REQUIREMENT. Everything in the data below is to be reproduced without any deviation.

(INFORMATION begins)

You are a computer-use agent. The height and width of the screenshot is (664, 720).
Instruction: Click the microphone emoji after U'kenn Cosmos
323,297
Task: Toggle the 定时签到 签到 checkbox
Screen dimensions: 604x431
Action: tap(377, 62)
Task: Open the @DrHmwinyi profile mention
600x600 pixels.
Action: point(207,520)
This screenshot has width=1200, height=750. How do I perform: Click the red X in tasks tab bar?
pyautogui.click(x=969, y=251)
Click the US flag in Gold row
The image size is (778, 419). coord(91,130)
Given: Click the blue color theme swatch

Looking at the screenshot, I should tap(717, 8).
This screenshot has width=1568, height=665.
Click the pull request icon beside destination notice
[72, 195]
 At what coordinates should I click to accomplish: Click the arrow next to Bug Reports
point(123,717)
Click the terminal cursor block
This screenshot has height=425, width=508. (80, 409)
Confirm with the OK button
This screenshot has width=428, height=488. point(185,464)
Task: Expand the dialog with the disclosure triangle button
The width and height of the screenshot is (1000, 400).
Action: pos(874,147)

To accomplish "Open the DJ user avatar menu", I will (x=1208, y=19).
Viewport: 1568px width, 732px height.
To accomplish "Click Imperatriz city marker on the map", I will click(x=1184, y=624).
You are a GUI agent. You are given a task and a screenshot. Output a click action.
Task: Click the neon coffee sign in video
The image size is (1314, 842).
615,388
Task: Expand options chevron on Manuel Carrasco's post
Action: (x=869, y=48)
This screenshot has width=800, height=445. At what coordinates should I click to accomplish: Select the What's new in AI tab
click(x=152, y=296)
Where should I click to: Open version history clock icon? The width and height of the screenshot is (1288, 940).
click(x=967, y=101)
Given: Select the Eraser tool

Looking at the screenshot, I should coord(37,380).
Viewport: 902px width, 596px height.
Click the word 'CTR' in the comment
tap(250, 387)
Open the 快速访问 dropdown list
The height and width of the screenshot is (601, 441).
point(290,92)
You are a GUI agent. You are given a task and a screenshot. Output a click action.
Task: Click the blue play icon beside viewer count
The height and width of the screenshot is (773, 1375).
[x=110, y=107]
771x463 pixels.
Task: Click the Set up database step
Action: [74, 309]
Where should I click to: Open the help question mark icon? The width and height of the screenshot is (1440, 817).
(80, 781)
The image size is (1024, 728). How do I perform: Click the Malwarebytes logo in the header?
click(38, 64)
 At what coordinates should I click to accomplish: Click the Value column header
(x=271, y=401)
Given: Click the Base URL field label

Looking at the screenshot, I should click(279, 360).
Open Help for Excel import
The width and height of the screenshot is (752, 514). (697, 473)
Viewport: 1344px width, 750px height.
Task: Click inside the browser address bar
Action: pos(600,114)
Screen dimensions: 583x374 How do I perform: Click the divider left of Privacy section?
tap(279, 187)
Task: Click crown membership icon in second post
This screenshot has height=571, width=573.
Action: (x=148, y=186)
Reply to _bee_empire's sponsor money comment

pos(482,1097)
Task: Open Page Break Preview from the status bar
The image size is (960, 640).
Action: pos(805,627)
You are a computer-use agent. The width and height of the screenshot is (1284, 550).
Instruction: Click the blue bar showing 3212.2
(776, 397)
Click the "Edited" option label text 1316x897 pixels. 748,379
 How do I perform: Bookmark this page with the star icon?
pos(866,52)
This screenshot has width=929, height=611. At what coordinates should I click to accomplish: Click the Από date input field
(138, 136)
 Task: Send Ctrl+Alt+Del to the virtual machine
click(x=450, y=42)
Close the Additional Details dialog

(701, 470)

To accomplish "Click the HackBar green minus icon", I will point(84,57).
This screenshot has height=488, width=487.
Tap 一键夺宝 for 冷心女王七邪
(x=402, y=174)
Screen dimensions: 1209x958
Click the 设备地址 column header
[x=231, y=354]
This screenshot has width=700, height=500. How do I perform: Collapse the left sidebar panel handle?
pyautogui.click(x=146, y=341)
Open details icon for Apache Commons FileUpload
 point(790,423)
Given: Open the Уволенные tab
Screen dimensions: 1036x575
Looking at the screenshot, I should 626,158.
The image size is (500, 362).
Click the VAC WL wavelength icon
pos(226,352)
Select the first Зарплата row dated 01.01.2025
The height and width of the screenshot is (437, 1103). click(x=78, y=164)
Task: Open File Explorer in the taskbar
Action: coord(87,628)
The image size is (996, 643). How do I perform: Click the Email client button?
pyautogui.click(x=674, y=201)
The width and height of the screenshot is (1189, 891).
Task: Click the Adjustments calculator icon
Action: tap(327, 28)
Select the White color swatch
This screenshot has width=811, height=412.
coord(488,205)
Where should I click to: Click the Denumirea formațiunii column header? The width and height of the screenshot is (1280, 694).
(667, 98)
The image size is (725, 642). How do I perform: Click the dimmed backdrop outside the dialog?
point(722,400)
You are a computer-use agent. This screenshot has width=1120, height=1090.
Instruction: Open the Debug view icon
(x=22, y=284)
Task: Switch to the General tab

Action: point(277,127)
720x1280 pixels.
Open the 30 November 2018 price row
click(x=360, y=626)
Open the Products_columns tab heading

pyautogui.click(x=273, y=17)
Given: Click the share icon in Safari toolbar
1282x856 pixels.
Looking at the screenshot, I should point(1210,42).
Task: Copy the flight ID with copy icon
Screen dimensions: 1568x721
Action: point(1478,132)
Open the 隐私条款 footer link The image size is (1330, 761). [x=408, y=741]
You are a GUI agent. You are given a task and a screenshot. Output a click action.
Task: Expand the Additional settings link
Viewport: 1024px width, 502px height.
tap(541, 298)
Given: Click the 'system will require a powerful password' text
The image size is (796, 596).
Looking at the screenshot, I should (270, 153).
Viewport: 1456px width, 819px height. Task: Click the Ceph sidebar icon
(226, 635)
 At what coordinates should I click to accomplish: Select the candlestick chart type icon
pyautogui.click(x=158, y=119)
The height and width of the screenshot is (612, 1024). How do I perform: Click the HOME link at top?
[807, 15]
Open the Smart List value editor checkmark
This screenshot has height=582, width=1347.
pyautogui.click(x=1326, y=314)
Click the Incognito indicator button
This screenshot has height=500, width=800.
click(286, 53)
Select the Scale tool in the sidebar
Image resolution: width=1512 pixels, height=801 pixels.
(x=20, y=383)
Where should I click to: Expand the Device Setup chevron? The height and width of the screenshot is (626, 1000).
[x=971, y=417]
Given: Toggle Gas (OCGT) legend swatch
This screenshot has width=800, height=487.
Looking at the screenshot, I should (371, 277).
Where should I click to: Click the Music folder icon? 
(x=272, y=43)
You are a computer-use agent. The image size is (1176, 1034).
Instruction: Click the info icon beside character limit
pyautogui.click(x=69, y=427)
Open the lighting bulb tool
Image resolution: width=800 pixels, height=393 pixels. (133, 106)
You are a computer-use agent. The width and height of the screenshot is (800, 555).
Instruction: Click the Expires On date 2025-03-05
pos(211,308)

(INFORMATION ends)

EXPECTED OUTPUT.
You are a computer-use agent. The height and width of the screenshot is (664, 720).
Instruction: Click the microphone emoji after U'kenn Cosmos
323,297
Task: Toggle the 定时签到 签到 checkbox
Screen dimensions: 604x431
Action: tap(377, 62)
Task: Open the @DrHmwinyi profile mention
600x600 pixels.
Action: point(207,520)
This screenshot has width=1200, height=750. How do I perform: Click the red X in tasks tab bar?
pyautogui.click(x=969, y=251)
Click the US flag in Gold row
The image size is (778, 419). coord(91,130)
Given: Click the blue color theme swatch

Looking at the screenshot, I should tap(717, 8).
This screenshot has width=1568, height=665.
Click the pull request icon beside destination notice
[72, 195]
 At what coordinates should I click to accomplish: Click the arrow next to Bug Reports
point(123,717)
Click the terminal cursor block
This screenshot has height=425, width=508. (80, 409)
Confirm with the OK button
This screenshot has width=428, height=488. point(185,464)
Task: Expand the dialog with the disclosure triangle button
The width and height of the screenshot is (1000, 400).
Action: pos(874,147)

To accomplish "Open the DJ user avatar menu", I will (x=1208, y=19).
Viewport: 1568px width, 732px height.
To accomplish "Click Imperatriz city marker on the map", I will click(x=1184, y=624).
You are a GUI agent. You are given a task and a screenshot. Output a click action.
Task: Click the neon coffee sign in video
The image size is (1314, 842).
615,388
Task: Expand options chevron on Manuel Carrasco's post
Action: (x=869, y=48)
This screenshot has width=800, height=445. At what coordinates should I click to accomplish: Select the What's new in AI tab
click(x=152, y=296)
Where should I click to: Open version history clock icon? The width and height of the screenshot is (1288, 940).
click(x=967, y=101)
Given: Select the Eraser tool

Looking at the screenshot, I should coord(37,380).
Viewport: 902px width, 596px height.
Click the word 'CTR' in the comment
tap(250, 387)
Open the 快速访问 dropdown list
The height and width of the screenshot is (601, 441).
point(290,92)
You are a GUI agent. You are given a task and a screenshot. Output a click action.
Task: Click the blue play icon beside viewer count
The height and width of the screenshot is (773, 1375).
[x=110, y=107]
771x463 pixels.
Task: Click the Set up database step
Action: [74, 309]
Where should I click to: Open the help question mark icon? The width and height of the screenshot is (1440, 817).
(80, 781)
The image size is (1024, 728). How do I perform: Click the Malwarebytes logo in the header?
click(38, 64)
 At what coordinates should I click to accomplish: Click the Value column header
(x=271, y=401)
Given: Click the Base URL field label

Looking at the screenshot, I should click(279, 360).
Open Help for Excel import
The width and height of the screenshot is (752, 514). (697, 473)
Viewport: 1344px width, 750px height.
Task: Click inside the browser address bar
Action: pos(600,114)
Screen dimensions: 583x374 How do I perform: Click the divider left of Privacy section?
tap(279, 187)
Task: Click crown membership icon in second post
This screenshot has height=571, width=573.
Action: (x=148, y=186)
Reply to _bee_empire's sponsor money comment

pos(482,1097)
Task: Open Page Break Preview from the status bar
The image size is (960, 640).
Action: pos(805,627)
You are a computer-use agent. The width and height of the screenshot is (1284, 550).
Instruction: Click the blue bar showing 3212.2
(776, 397)
Click the "Edited" option label text 1316x897 pixels. 748,379
 How do I perform: Bookmark this page with the star icon?
pos(866,52)
This screenshot has width=929, height=611. At what coordinates should I click to accomplish: Click the Από date input field
(138, 136)
 Task: Send Ctrl+Alt+Del to the virtual machine
click(x=450, y=42)
Close the Additional Details dialog

(701, 470)

To accomplish "Click the HackBar green minus icon", I will point(84,57).
This screenshot has height=488, width=487.
Tap 一键夺宝 for 冷心女王七邪
(x=402, y=174)
Screen dimensions: 1209x958
Click the 设备地址 column header
[x=231, y=354]
This screenshot has width=700, height=500. How do I perform: Collapse the left sidebar panel handle?
pyautogui.click(x=146, y=341)
Open details icon for Apache Commons FileUpload
 point(790,423)
Given: Open the Уволенные tab
Screen dimensions: 1036x575
Looking at the screenshot, I should 626,158.
The image size is (500, 362).
Click the VAC WL wavelength icon
pos(226,352)
Select the first Зарплата row dated 01.01.2025
The height and width of the screenshot is (437, 1103). click(x=78, y=164)
Task: Open File Explorer in the taskbar
Action: coord(87,628)
The image size is (996, 643). How do I perform: Click the Email client button?
pyautogui.click(x=674, y=201)
The width and height of the screenshot is (1189, 891).
Task: Click the Adjustments calculator icon
Action: tap(327, 28)
Select the White color swatch
This screenshot has width=811, height=412.
coord(488,205)
Where should I click to: Click the Denumirea formațiunii column header? The width and height of the screenshot is (1280, 694).
(667, 98)
The image size is (725, 642). How do I perform: Click the dimmed backdrop outside the dialog?
point(722,400)
You are a computer-use agent. This screenshot has width=1120, height=1090.
Instruction: Open the Debug view icon
(x=22, y=284)
Task: Switch to the General tab

Action: point(277,127)
720x1280 pixels.
Open the 30 November 2018 price row
click(x=360, y=626)
Open the Products_columns tab heading

pyautogui.click(x=273, y=17)
Given: Click the share icon in Safari toolbar
1282x856 pixels.
Looking at the screenshot, I should point(1210,42).
Task: Copy the flight ID with copy icon
Screen dimensions: 1568x721
Action: point(1478,132)
Open the 隐私条款 footer link The image size is (1330, 761). [x=408, y=741]
You are a GUI agent. You are given a task and a screenshot. Output a click action.
Task: Expand the Additional settings link
Viewport: 1024px width, 502px height.
tap(541, 298)
Given: Click the 'system will require a powerful password' text
The image size is (796, 596).
Looking at the screenshot, I should (270, 153).
Viewport: 1456px width, 819px height. Task: Click the Ceph sidebar icon
(226, 635)
 At what coordinates should I click to accomplish: Select the candlestick chart type icon
pyautogui.click(x=158, y=119)
The height and width of the screenshot is (612, 1024). How do I perform: Click the HOME link at top?
[807, 15]
Open the Smart List value editor checkmark
This screenshot has height=582, width=1347.
pyautogui.click(x=1326, y=314)
Click the Incognito indicator button
This screenshot has height=500, width=800.
click(286, 53)
Select the Scale tool in the sidebar
Image resolution: width=1512 pixels, height=801 pixels.
(x=20, y=383)
Where should I click to: Expand the Device Setup chevron? The height and width of the screenshot is (626, 1000).
[x=971, y=417]
Given: Toggle Gas (OCGT) legend swatch
This screenshot has width=800, height=487.
Looking at the screenshot, I should (371, 277).
Where should I click to: Click the Music folder icon? 
(x=272, y=43)
You are a computer-use agent. The image size is (1176, 1034).
Instruction: Click the info icon beside character limit
pyautogui.click(x=69, y=427)
Open the lighting bulb tool
Image resolution: width=800 pixels, height=393 pixels. (133, 106)
You are a computer-use agent. The width and height of the screenshot is (800, 555).
Instruction: Click the Expires On date 2025-03-05
pos(211,308)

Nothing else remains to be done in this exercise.